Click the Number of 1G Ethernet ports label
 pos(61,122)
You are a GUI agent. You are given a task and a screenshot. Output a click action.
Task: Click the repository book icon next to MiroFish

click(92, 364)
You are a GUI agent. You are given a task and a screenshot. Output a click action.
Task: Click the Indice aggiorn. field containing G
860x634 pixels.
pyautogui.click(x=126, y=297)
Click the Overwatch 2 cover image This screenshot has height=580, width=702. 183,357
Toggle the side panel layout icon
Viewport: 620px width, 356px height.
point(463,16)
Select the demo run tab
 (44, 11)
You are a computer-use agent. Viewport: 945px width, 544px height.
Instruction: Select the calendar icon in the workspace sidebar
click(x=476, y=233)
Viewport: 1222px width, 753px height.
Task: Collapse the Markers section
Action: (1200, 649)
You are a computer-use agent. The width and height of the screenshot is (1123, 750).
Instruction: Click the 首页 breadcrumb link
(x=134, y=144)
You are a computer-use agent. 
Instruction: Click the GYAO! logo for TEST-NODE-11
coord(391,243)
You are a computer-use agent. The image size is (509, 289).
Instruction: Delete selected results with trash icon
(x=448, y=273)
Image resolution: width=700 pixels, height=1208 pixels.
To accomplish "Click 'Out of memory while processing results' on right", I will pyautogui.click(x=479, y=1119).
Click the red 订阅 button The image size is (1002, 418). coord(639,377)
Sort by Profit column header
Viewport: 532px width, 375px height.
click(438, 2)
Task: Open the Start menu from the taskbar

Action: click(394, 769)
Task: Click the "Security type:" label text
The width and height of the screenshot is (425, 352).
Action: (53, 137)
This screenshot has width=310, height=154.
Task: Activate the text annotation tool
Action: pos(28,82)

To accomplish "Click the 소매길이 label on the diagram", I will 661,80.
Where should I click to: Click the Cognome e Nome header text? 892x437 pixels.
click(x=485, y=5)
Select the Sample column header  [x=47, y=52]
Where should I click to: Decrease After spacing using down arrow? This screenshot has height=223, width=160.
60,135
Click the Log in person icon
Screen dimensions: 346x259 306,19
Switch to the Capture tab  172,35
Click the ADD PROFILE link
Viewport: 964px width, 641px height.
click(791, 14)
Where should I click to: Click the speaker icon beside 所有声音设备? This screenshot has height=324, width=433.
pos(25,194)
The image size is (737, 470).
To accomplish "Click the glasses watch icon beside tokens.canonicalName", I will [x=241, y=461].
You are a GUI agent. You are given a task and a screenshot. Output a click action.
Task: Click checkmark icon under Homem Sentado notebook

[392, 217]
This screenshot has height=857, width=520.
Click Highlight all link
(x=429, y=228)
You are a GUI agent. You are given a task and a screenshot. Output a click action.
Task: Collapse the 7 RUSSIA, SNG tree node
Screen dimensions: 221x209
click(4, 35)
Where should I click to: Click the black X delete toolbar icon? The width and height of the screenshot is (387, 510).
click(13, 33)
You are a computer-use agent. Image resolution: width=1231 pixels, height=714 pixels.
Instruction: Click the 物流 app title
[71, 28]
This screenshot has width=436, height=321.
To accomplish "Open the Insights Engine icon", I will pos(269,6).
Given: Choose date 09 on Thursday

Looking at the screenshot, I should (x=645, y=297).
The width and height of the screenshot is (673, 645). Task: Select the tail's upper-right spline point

______________________________

Please reproduce all of the material exactly.

=== SOLVED EXERCISE ===
Click the Number of 1G Ethernet ports label
 pos(61,122)
You are a GUI agent. You are given a task and a screenshot. Output a click action.
Task: Click the repository book icon next to MiroFish

click(92, 364)
You are a GUI agent. You are given a task and a screenshot. Output a click action.
Task: Click the Indice aggiorn. field containing G
860x634 pixels.
pyautogui.click(x=126, y=297)
Click the Overwatch 2 cover image This screenshot has height=580, width=702. 183,357
Toggle the side panel layout icon
Viewport: 620px width, 356px height.
point(463,16)
Select the demo run tab
 (44, 11)
You are a computer-use agent. Viewport: 945px width, 544px height.
Instruction: Select the calendar icon in the workspace sidebar
click(x=476, y=233)
Viewport: 1222px width, 753px height.
Task: Collapse the Markers section
Action: (1200, 649)
You are a computer-use agent. The width and height of the screenshot is (1123, 750).
Instruction: Click the 首页 breadcrumb link
(x=134, y=144)
You are a computer-use agent. 
Instruction: Click the GYAO! logo for TEST-NODE-11
coord(391,243)
You are a computer-use agent. The image size is (509, 289).
Instruction: Delete selected results with trash icon
(x=448, y=273)
Image resolution: width=700 pixels, height=1208 pixels.
To accomplish "Click 'Out of memory while processing results' on right", I will pyautogui.click(x=479, y=1119).
Click the red 订阅 button The image size is (1002, 418). coord(639,377)
Sort by Profit column header
Viewport: 532px width, 375px height.
click(438, 2)
Task: Open the Start menu from the taskbar

Action: click(394, 769)
Task: Click the "Security type:" label text
The width and height of the screenshot is (425, 352).
Action: (53, 137)
This screenshot has width=310, height=154.
Task: Activate the text annotation tool
Action: pos(28,82)

To accomplish "Click the 소매길이 label on the diagram", I will 661,80.
Where should I click to: Click the Cognome e Nome header text? 892x437 pixels.
click(x=485, y=5)
Select the Sample column header  [x=47, y=52]
Where should I click to: Decrease After spacing using down arrow? This screenshot has height=223, width=160.
60,135
Click the Log in person icon
Screen dimensions: 346x259 306,19
Switch to the Capture tab  172,35
Click the ADD PROFILE link
Viewport: 964px width, 641px height.
click(791, 14)
Where should I click to: Click the speaker icon beside 所有声音设备? This screenshot has height=324, width=433.
pos(25,194)
The image size is (737, 470).
To accomplish "Click the glasses watch icon beside tokens.canonicalName", I will [x=241, y=461].
You are a GUI agent. You are given a task and a screenshot. Output a click action.
Task: Click checkmark icon under Homem Sentado notebook

[392, 217]
This screenshot has height=857, width=520.
Click Highlight all link
(x=429, y=228)
You are a GUI agent. You are given a task and a screenshot. Output a click action.
Task: Collapse the 7 RUSSIA, SNG tree node
Screen dimensions: 221x209
click(4, 35)
Where should I click to: Click the black X delete toolbar icon? The width and height of the screenshot is (387, 510).
click(13, 33)
You are a computer-use agent. Image resolution: width=1231 pixels, height=714 pixels.
Instruction: Click the 物流 app title
[71, 28]
This screenshot has width=436, height=321.
To accomplish "Open the Insights Engine icon", I will pos(269,6).
Given: Choose date 09 on Thursday

Looking at the screenshot, I should (x=645, y=297).
The width and height of the screenshot is (673, 645). Task: Select the tail's upper-right spline point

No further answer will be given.